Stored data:
⟨

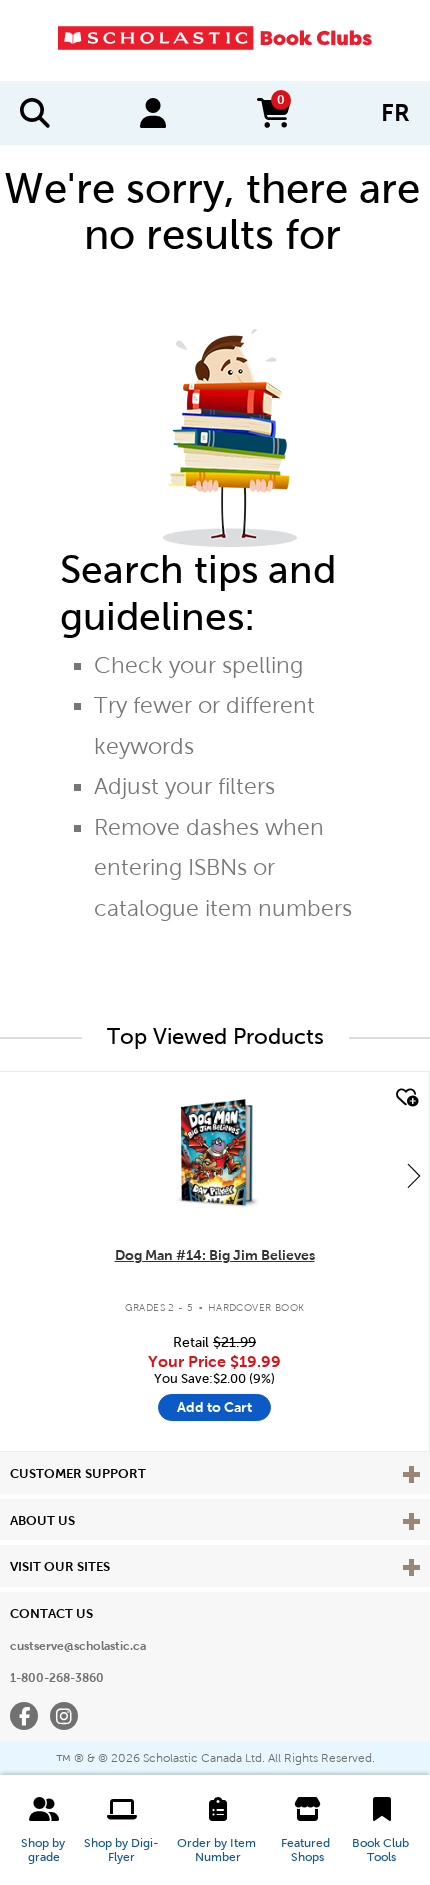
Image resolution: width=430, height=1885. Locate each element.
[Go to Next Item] (414, 1175)
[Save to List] (405, 1098)
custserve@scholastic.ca (78, 1646)
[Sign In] (153, 113)
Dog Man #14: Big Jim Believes (215, 1255)
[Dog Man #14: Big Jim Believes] (214, 1152)
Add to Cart (214, 1407)
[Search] (35, 113)
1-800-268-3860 (57, 1678)
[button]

⟩

Exercise prompt
Which lines run from the one containing "[Go to Next Item] (414, 1175)" to the end of the records? Transcribe exactly those, both ends included.

Reply
[Go to Next Item] (414, 1175)
[Save to List] (405, 1098)
custserve@scholastic.ca (78, 1646)
[Sign In] (153, 113)
Dog Man #14: Big Jim Believes (215, 1255)
[Dog Man #14: Big Jim Believes] (214, 1152)
Add to Cart (214, 1407)
[Search] (35, 113)
1-800-268-3860 (57, 1678)
[button]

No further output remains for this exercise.